Thir, the main reason the cases against these marines largely collapsed is that the prosecution witnesses were telling a very different story to the one the prosecution wanted. In a sense, it's a miracle they pinned any charges on at all, given the facts.

The main problem seems to be that the late Congressman John Murtha leapt to conclusions unsupported by facts, claiming "It's much worse than reported in Time magazine. There was no fire fight. There was no IED that killed these innocent people. Our troops overreacted because of the pressure on them and they killed innocent civilians in cold blood. And that's what the report is going to tell." Nobody knows why he claimed this; he was even sued for defamation, but escaped on a technicality.
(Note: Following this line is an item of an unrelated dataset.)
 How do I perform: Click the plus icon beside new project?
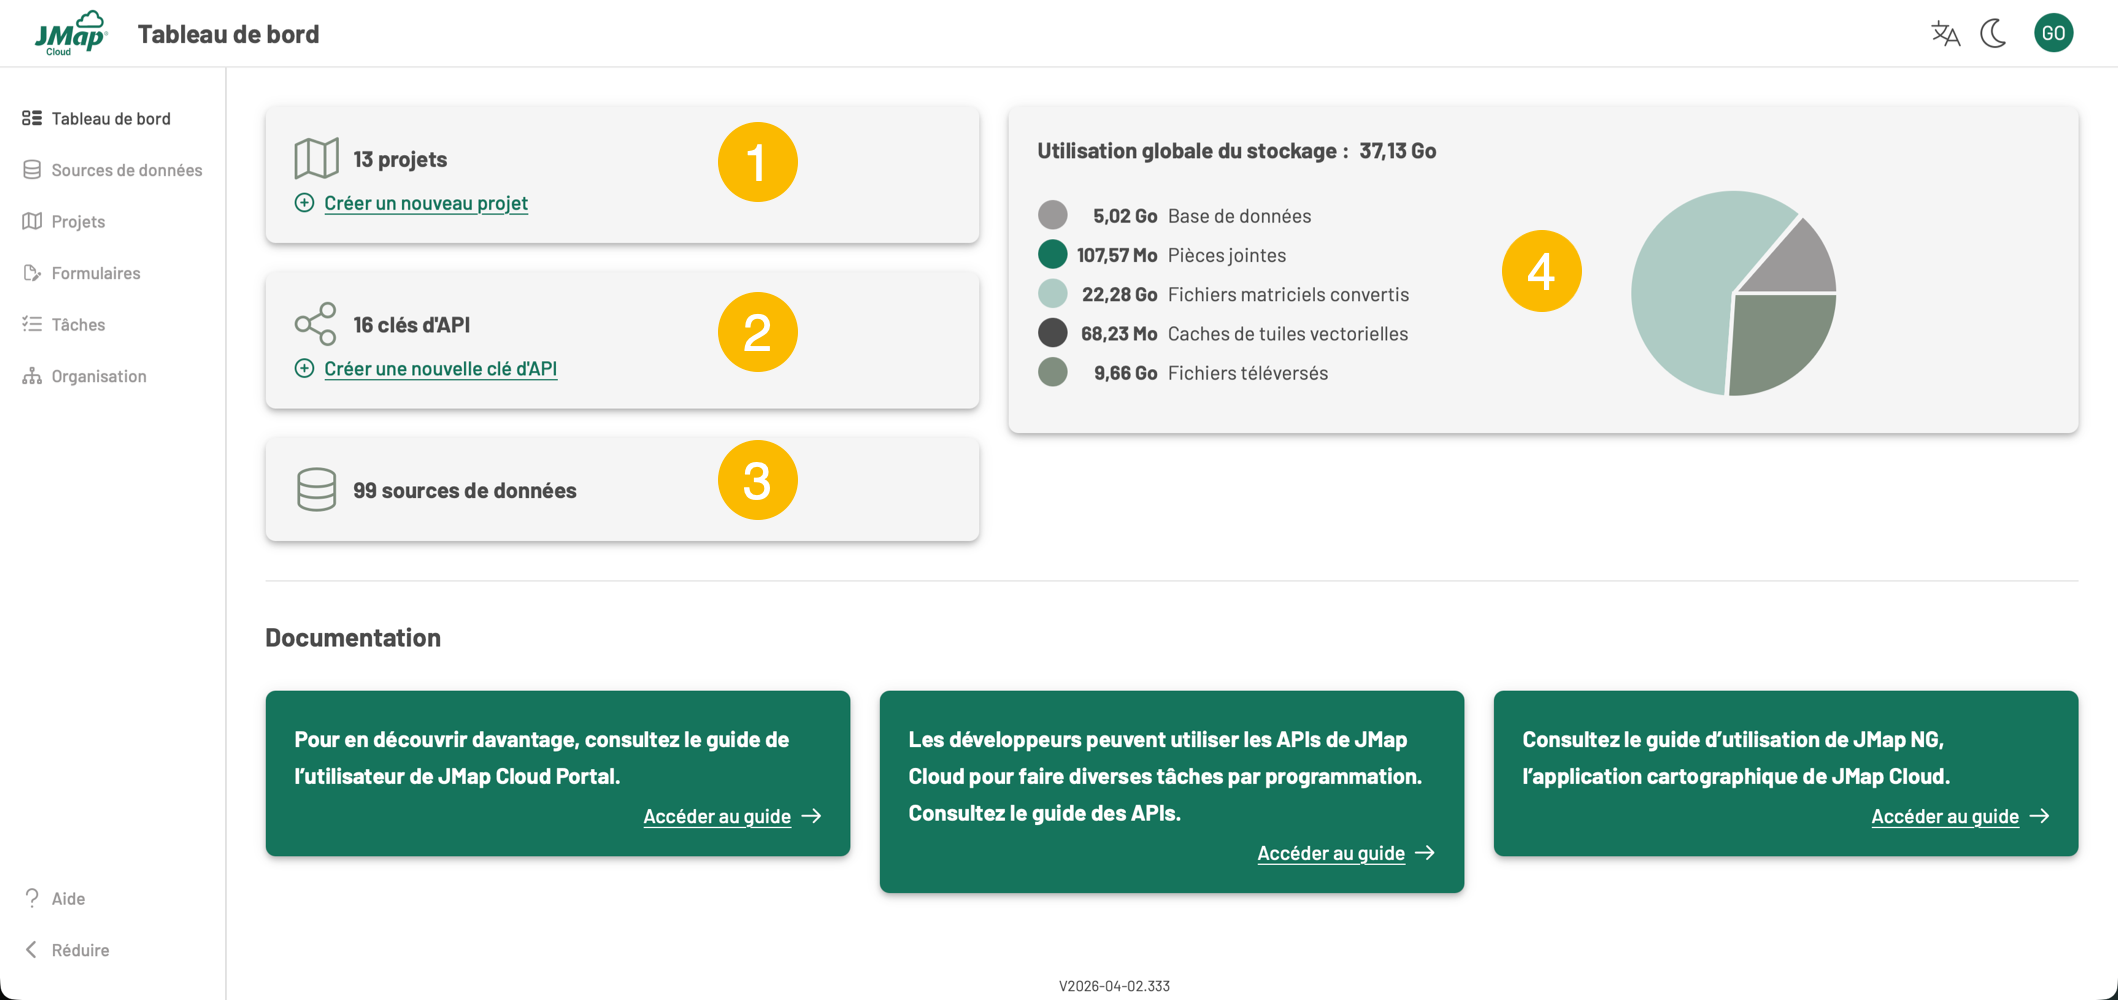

I find it interesting that anyone thinks civilian fatalities are up. This so-called "massacre" involved 24 non-combatant fatalities. It was likened to the Vietnam War's My Lai, which involved between 15 and 20 times as many. Go back a few decades more, we find the bombing of Dresden, with a current estimate of 25,000 (versus 50,000 in Hamburg and 18,000 in Pforzheim during the same war). In terms of total bloodshed, the Civil War was the worst the US has fought, even before adjusting for the much lower population in those days (almost as many fatalities from that conflict alone as in the second century of America's existence, which encompasses their part in both WWI and WWII). Far from increasing, I would say fatalities have reduced enormously - they just get much more attention now than they ever could have in the past.